Copy the passage of the printing-apparatus description starting at "For the printing" and ending at "a recording sheet.", word for word.

— start of Provided text —

The I/F circuit 212 is an interface for reading the information with the memory card M inserted in the card slot 213. In addition, the I/F 206 also has the function of connecting with the USB, wireless LAN, and other external equipment not shown in the drawing; the I/F allows exchange of the image file with the printing apparatus 100 either with wires or wirelessly.
The printing apparatus 100 is an apparatus that prints out the images taken by the digital camera 200. The printing apparatus has the following configuration. In the printing apparatus 100, the CPU 101, the ROM 102, the RAM 103, the EEPROM (electrically-erasable-programmable ROM) 104, the GP 105, and the I/F 106 are connected with each other via the bus 107. Information can be exchanged between them. The CPU 101 executes the various types of arithmetic and logic operation process corresponding to the programs stored in the ROM 102 and the EEPROM 104; at the same time, the CPU controls the various sections of the printing apparatus 100. In addition, the CPU 101 has the program and data as the subject for execution temporarily stored in the RAM 103; also, the CPU has the data to be maintained even after turning off the power supply of the printing apparatus stored in the EEPROM 104. Besides, as needed, the CPU 101 sends the display command to the GP 105, the GP 105 executes the image processing for display corresponding to the display command, and the result of the process is sent to the display unit 108 for display.
The I/F 106 is an apparatus that makes appropriate conversion for the data display format when information exchange is carried out between the operation button 109, the card I/F circuit 110, and the printer engine controller 111. In the printing apparatus 100, the operation button 109 has a configuration for pressing to make menu selection, etc., of the printing apparatus 100. Also, the card I/F circuit 110 is connected to the card slot 112, and the image file generated by the digital camera 200 is read from the memory card M inserted into the card slot 112. Also, the I/F 106 has the function of connection with the USB, the wireless LAN, and other external equipment not shown in the drawing, and the image file is exchanged with the digital camera 200 either by wires or wirelessly.
The display unit 108 has a touch panel arranged on the surface of the display unit made of, e.g., LCD. In addition to displaying the image data sent from the GP 105 on the display unit, the operation input data input by the user on the touch panel are output to the I/F 106.
For the printing apparatus 100, as the image data are received via the memory card M or by data communication, various processes are carried out by the CPU 101; at the same time, the printer engine controller 111 controls the printer engine 113, then the image corresponding to the image data is printed. In the following, the 3-D image printing mode will be explained. According to this mode, an image for 3-D viewing is formed from the image data corresponding to one pair of left/right feed images taken by the digital camera 200 in the 3-D image pickup mode and, in combination with a lenticular lens, the image is printed on a recording sheet.

— end of Provided text —
— start of Entries provided —

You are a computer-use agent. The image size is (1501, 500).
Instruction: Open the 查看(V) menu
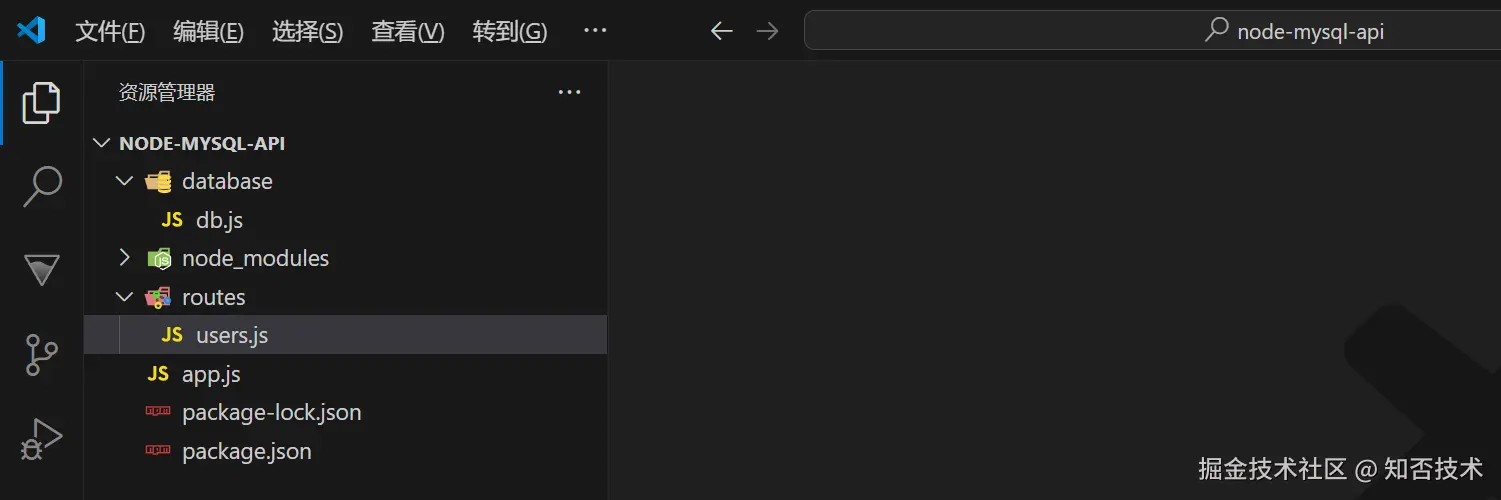[408, 32]
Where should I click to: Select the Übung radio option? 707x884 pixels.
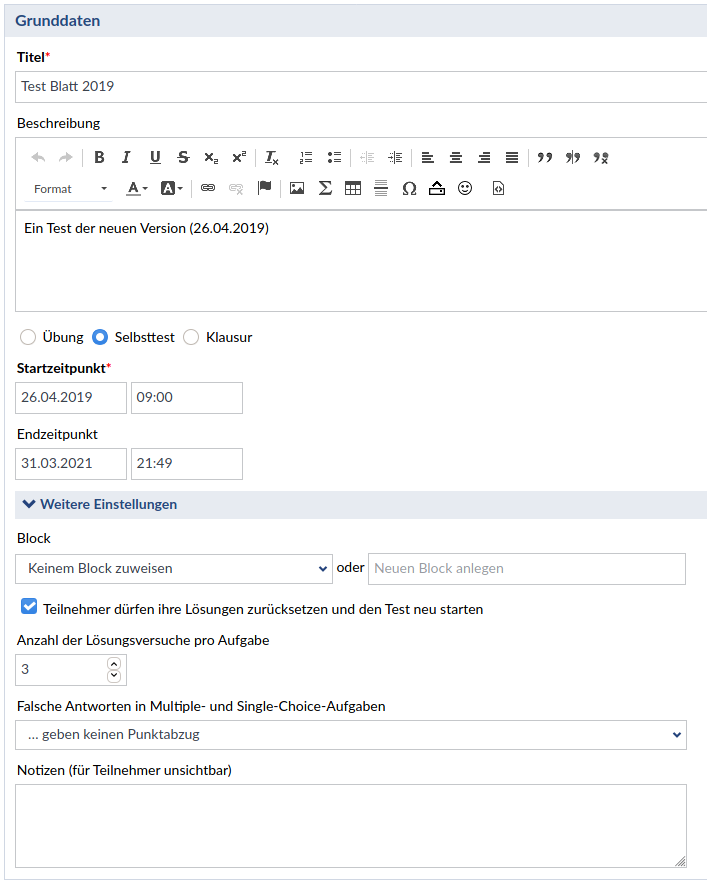[x=28, y=337]
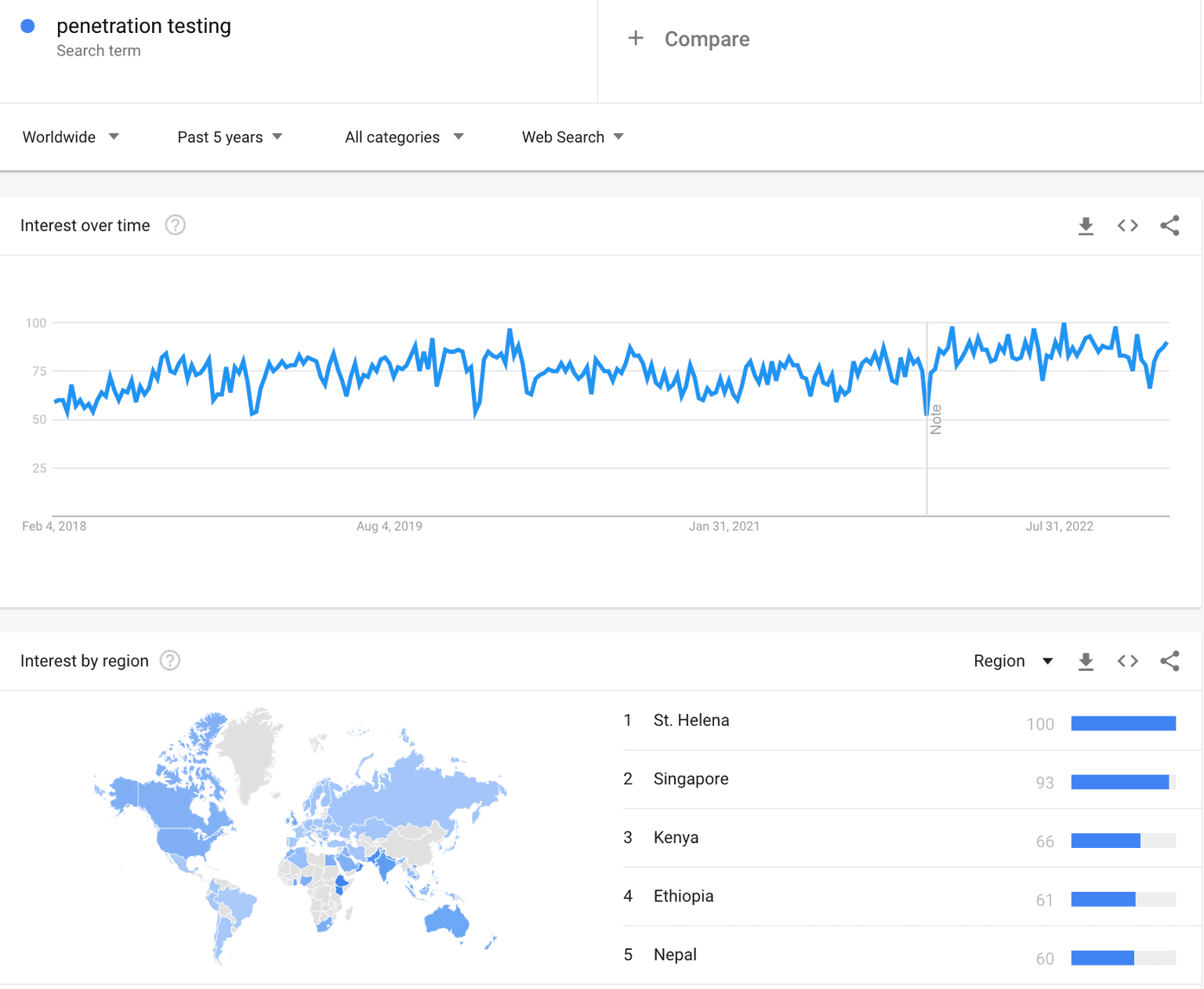Click Kenya in the interest by region list
The image size is (1204, 989).
(x=676, y=837)
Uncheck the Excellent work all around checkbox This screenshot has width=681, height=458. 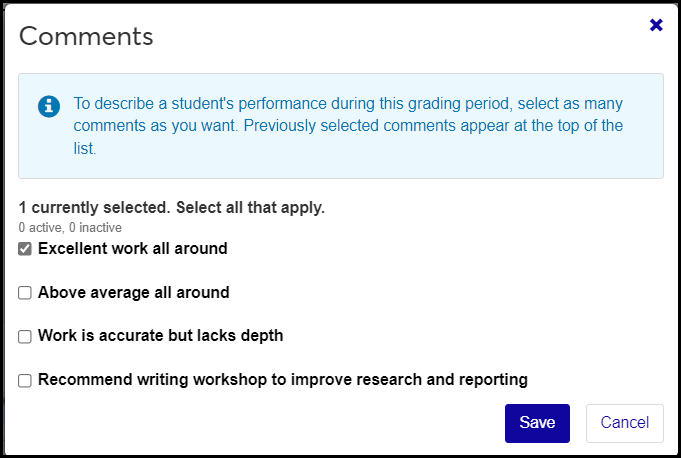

— end of Entries provided —

• Complete answer:
For the printing apparatus 100, as the image data are received via the memory card M or by data communication, various processes are carried out by the CPU 101; at the same time, the printer engine controller 111 controls the printer engine 113, then the image corresponding to the image data is printed. In the following, the 3-D image printing mode will be explained. According to this mode, an image for 3-D viewing is formed from the image data corresponding to one pair of left/right feed images taken by the digital camera 200 in the 3-D image pickup mode and, in combination with a lenticular lens, the image is printed on a recording sheet.